Do you remember our autumn drive in 2014? You loaded a coworker and I up into your van, and you took us of a tour to the south west of the city to 'appreciate the fall colours'. Man, what tall order for Alberta; that's not something it ever really excelled at. But you found us a remote dirt road in the fog, a waterfall, lonely fields, and yes, even patches of colour. You didn't take any photos yourself, but I think that trip was a bit of a passing of the torch. Or maybe you just wanted to make sure your camera went to capable hands. Hopefully it did.

But how do you explain the record player? How on earth did I end up with that? And the shells your father brought back from the Second World War. I moved a couple years ago, but I still found a place for those to be on display. As for the large format printer, well, I did my damnedest to get it to work but everything came out looking a bit green. I blew through a lot of the (rather expensive) toner reserves trying to clean and calibrate the thing, too. That might be a lost cause in my hands, so I'm considering passing it on down the line. I hope you don't hold it against me.

I'm not sure what I did to deserve some of those gifts, and I wish I could've asked why. I helped you buy and setup a new mattress once, was that it? You knew your time was coming and made sure to move your precious possessions went to people who would appreciate it. I imagine that must've been a bittersweet process. I hope I'll do the same some day, and be able to give new lives to the things I'd loved.

Anyways, this weekend I made plans with my wife to go for a day trip around Southern Alberta, much like we did those years ago. The camera tickled the back of my brain from its place on the shelf. "Yeah, but it's heavy," I told myself, "and it's not charged, and the memory cards are full of who knows what, I'll need to process whatever shots I take, and my new phone probably shoots better anyways."

But I figured I'd take out your camera anyways for this trip. Maybe because the weight and bulk and single purpose imbues a sense of responsibility. If you're lugging something like that around, you better use it. Until the batteries give out for good, at least. It was a rude awakening to realize that they were done, and how long it'd been since I last used the camera, and how long it'd been since we shared brunch at a Denny's together. It kinda makes me feel bad, like I haven't kept my end of the deal on the purchase.

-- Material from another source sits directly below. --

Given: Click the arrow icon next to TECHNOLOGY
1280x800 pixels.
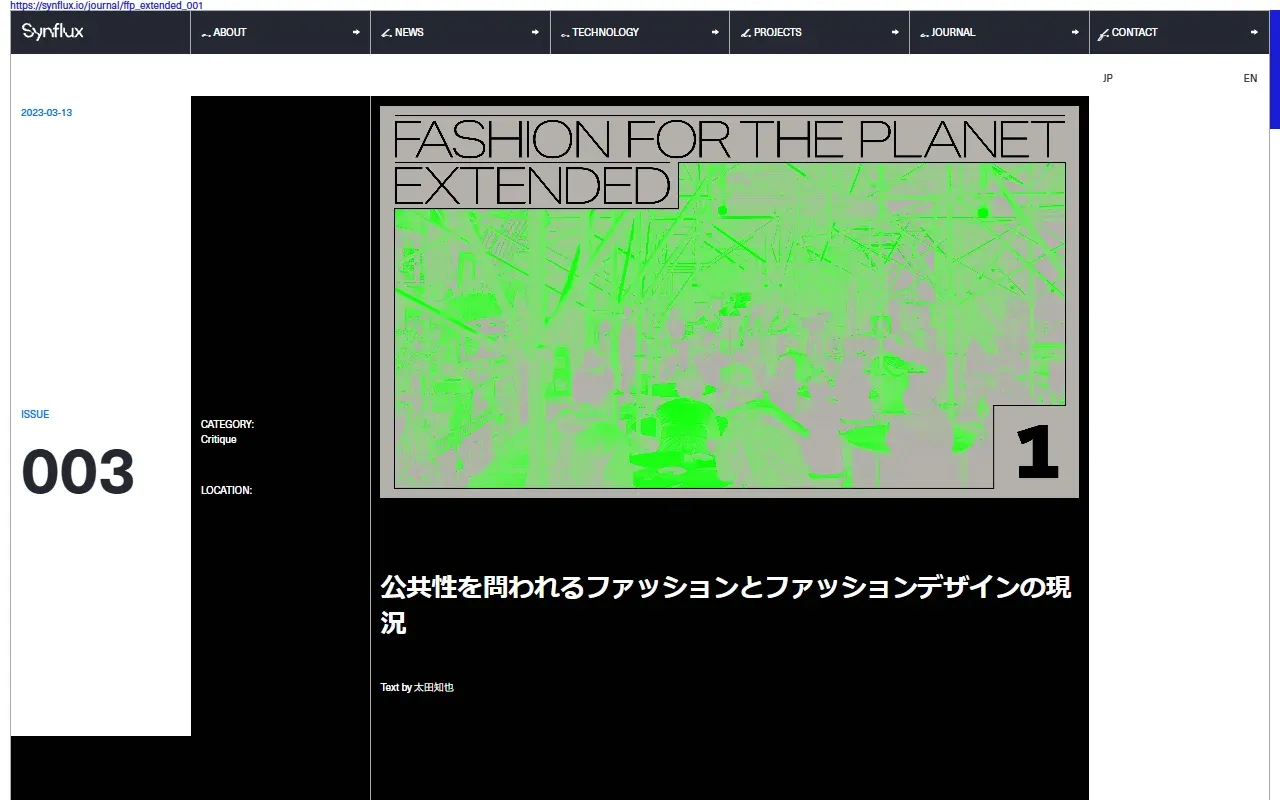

I ended up bringing my smartphone and took some 'images', as you used to call them. Despite the superior technological quality, none of them really turned out well. Flawed from the get-go, I think, because I wasn't moving through and observing the world with the same intent that the big 40D bastard demands. It was a good day out nonetheless, and at one point I stopped in at a small town apothecary and picked out an old vinyl record to bring home. The player, you'll be happy to hear, is still operating just fine.

There are some new batteries available online, two for $27. I'm hesitant to buy them, because if I do, that means I'll have to use the camera and confront my lack of creativity. Maybe that's all the more reason to do it.

I miss you, Reg. I hope things are going well on the other side of wherever you are. 

And I got ahold of your old license plate from the Kia. The plan is to hang it up in the garage once I get the insulation and drywall done.